Problem statement:
Going line by line through the records below, write out everything starting with the line containing "This screenshot has height=808, width=1512." and going on through the line containing "The width and height of the screenshot is (1456, 819).", exactly and inclusively. Pictures do not go in.

Material provided:
- - - - -
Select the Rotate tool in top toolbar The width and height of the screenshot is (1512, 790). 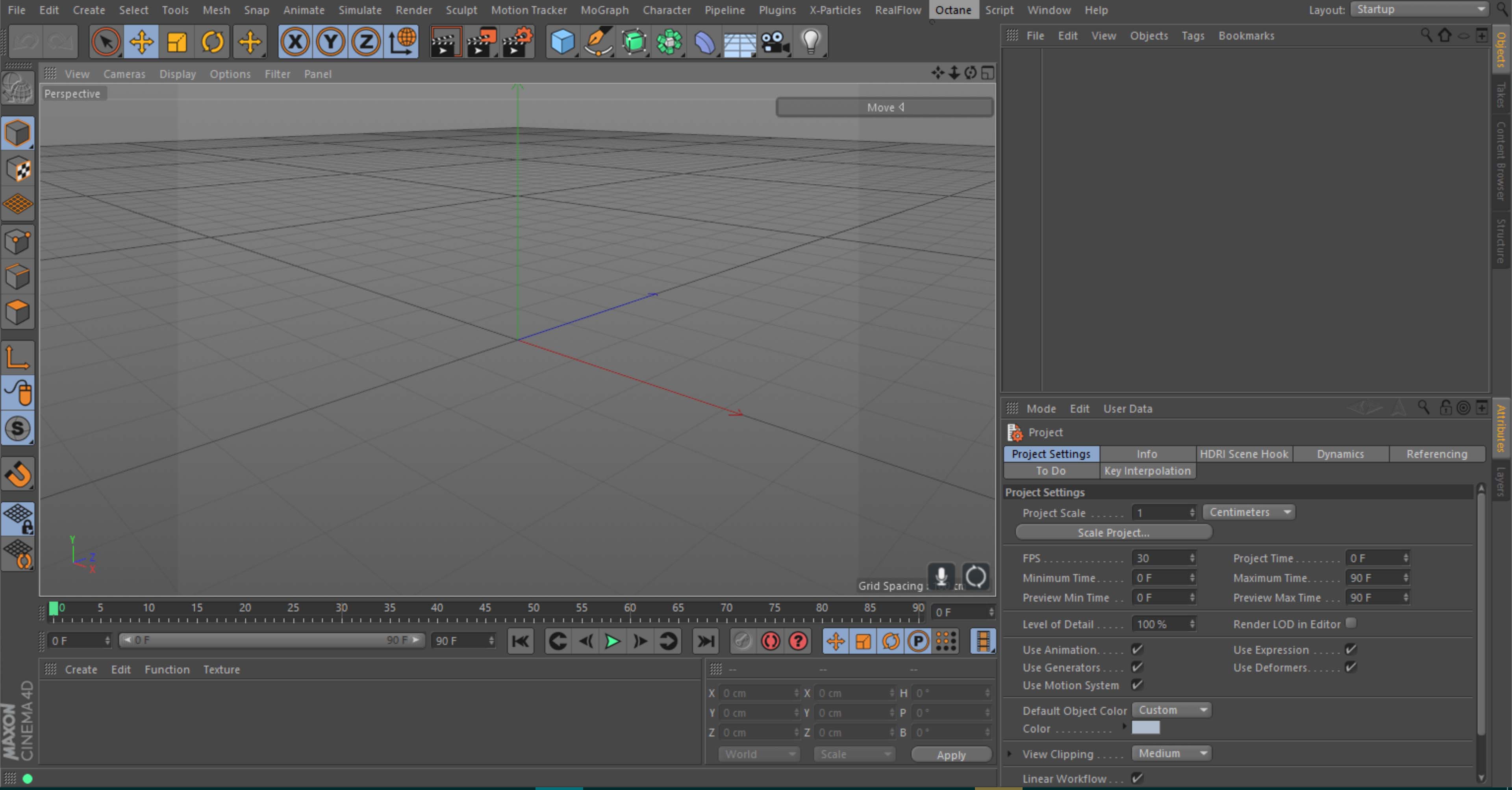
- - - - -
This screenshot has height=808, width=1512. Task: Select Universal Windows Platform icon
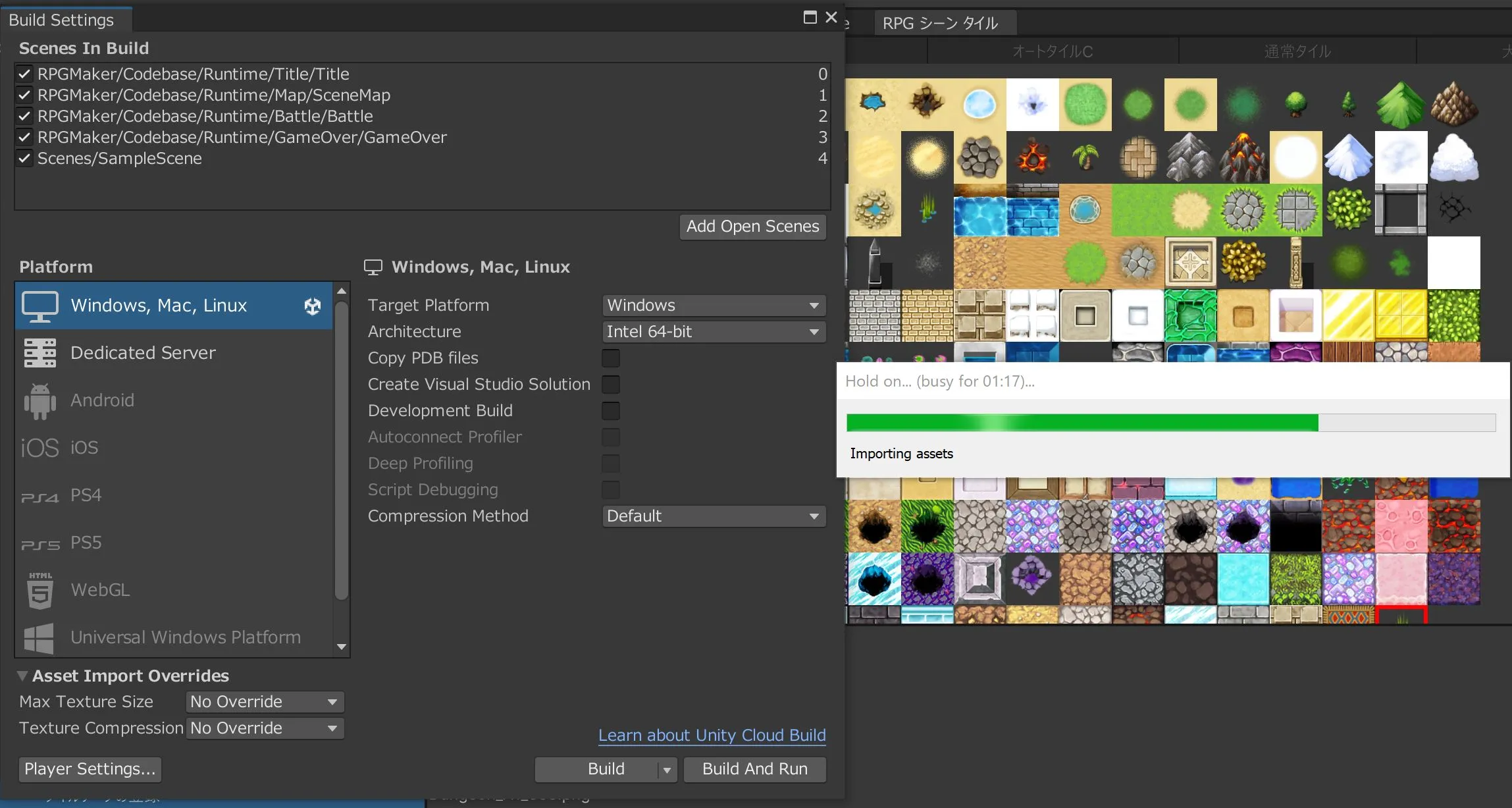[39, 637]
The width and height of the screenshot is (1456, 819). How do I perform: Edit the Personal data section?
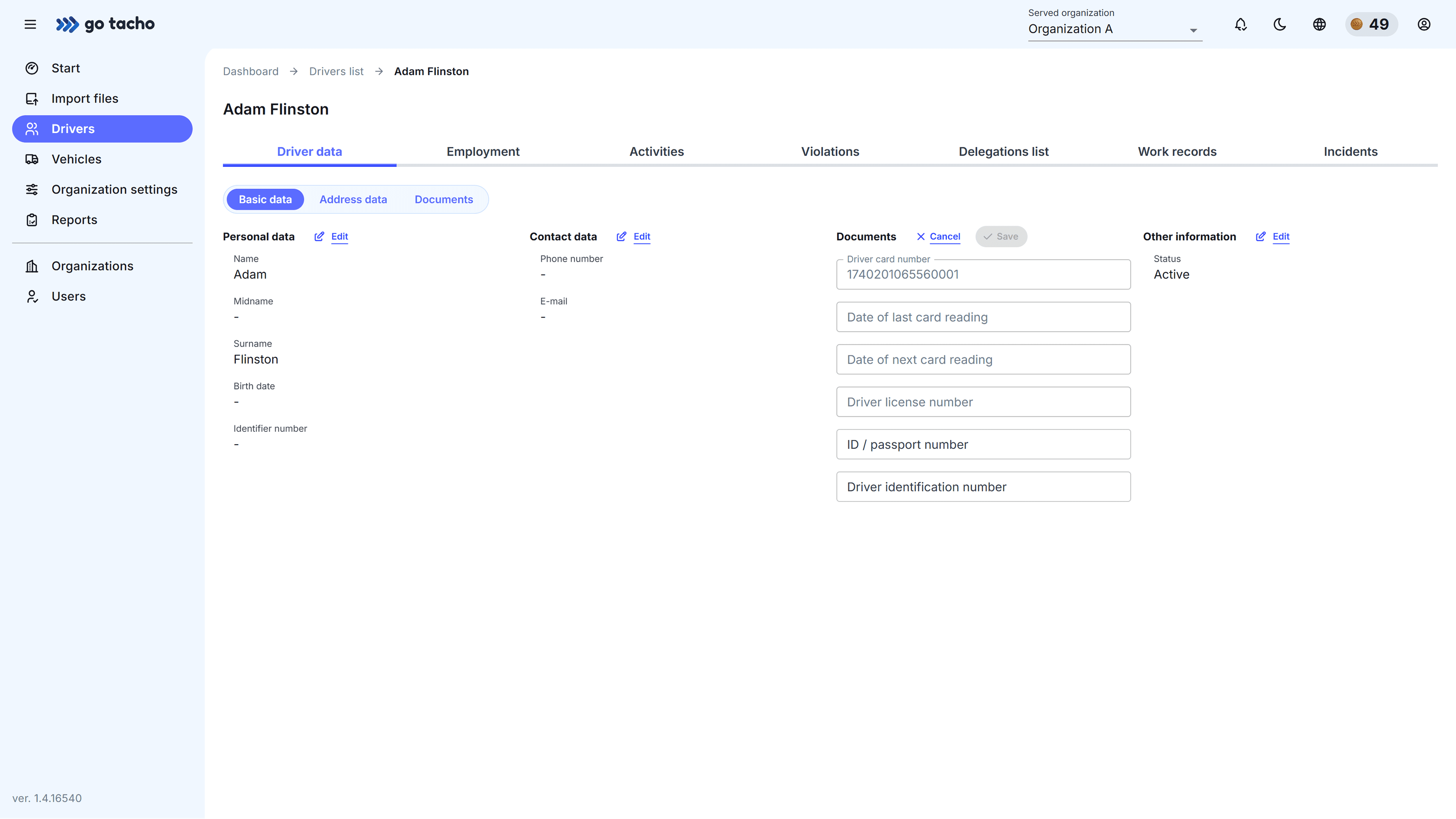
- - - - -
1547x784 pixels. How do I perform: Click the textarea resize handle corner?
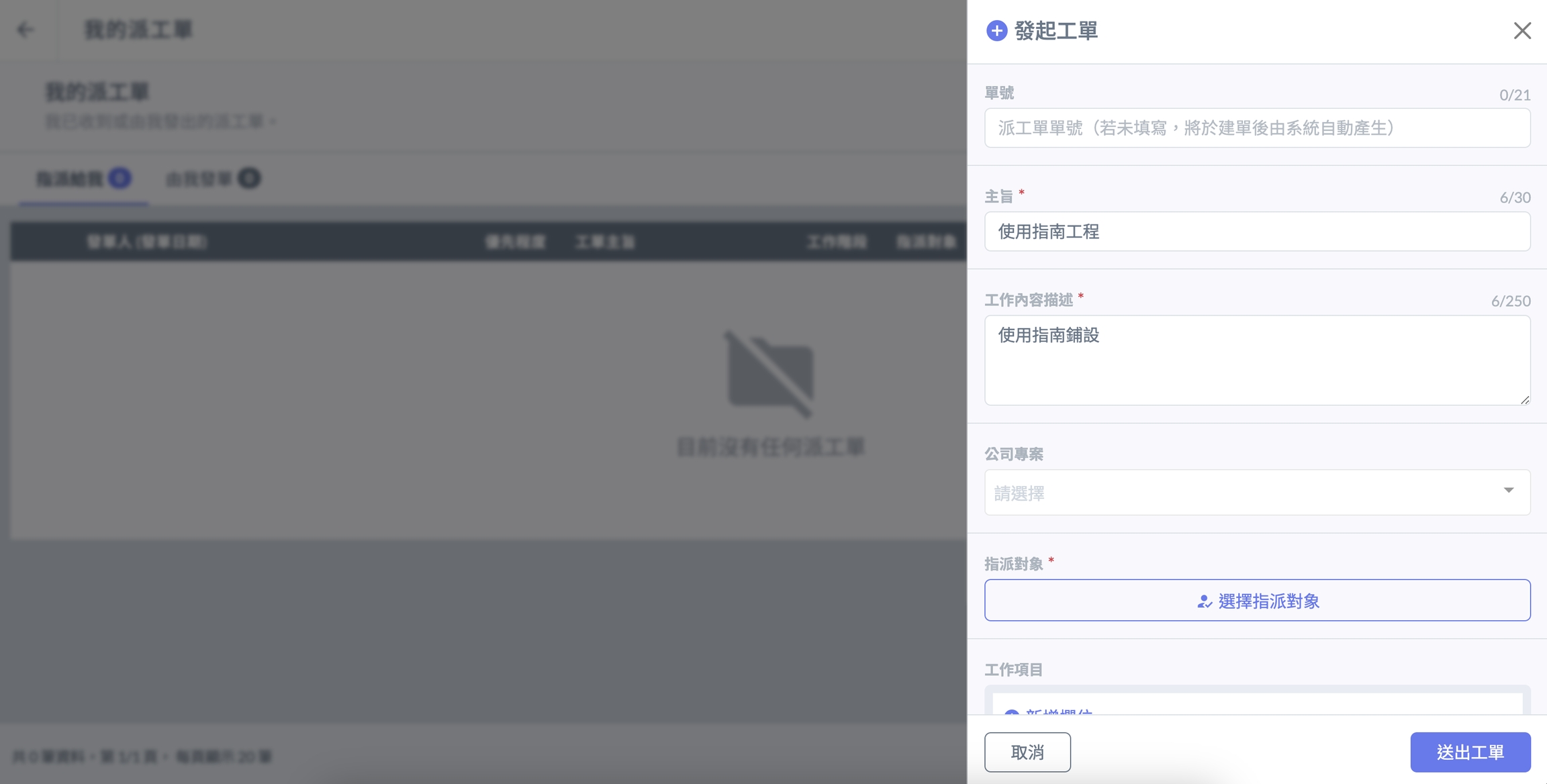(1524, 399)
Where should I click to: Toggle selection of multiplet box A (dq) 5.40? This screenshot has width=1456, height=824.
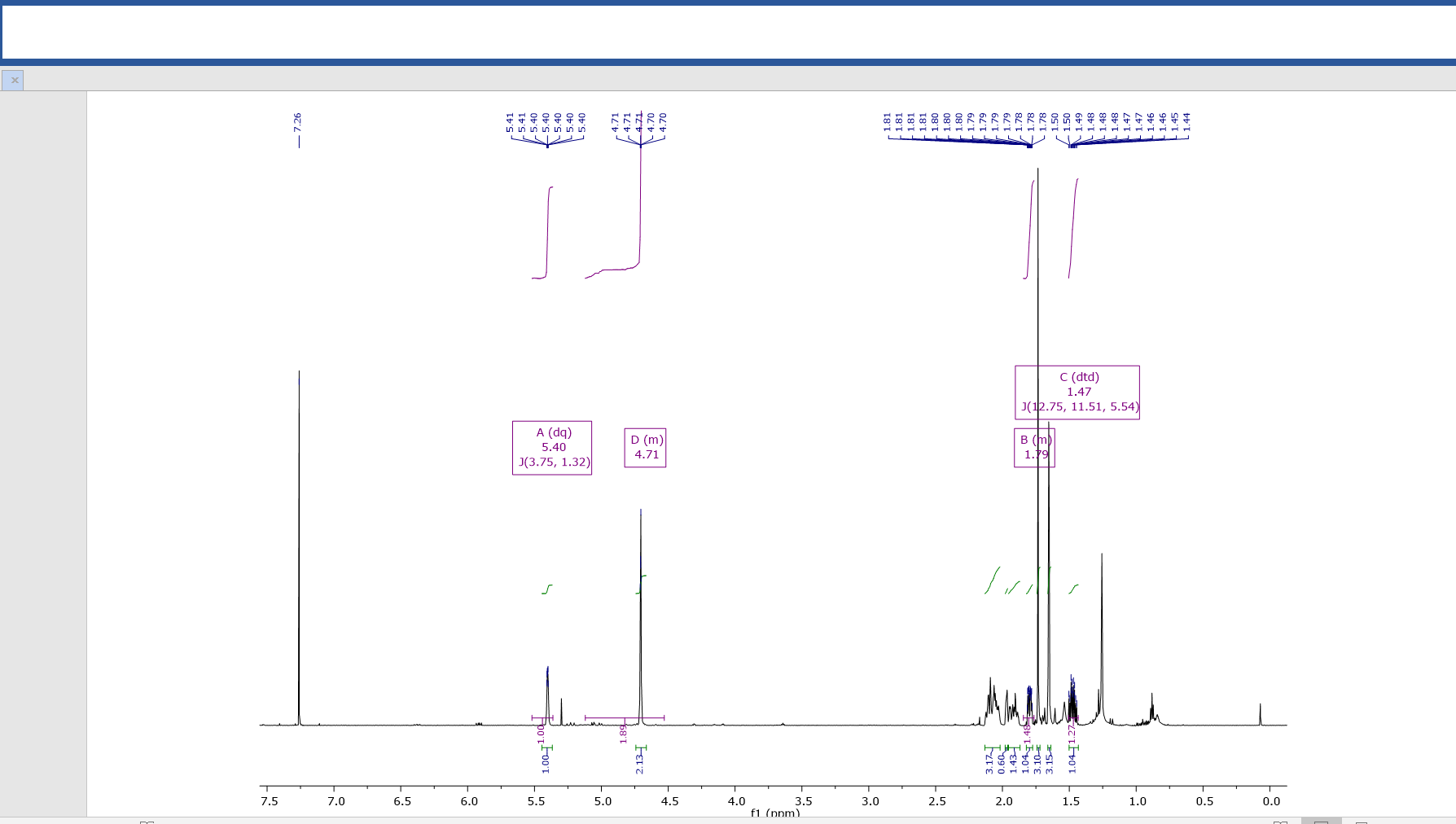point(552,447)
- - - - -
Your solution:
This screenshot has height=808, width=1512. Task: Select Universal Windows Platform icon
[39, 637]
The width and height of the screenshot is (1456, 819). How do I perform: Edit the Personal data section?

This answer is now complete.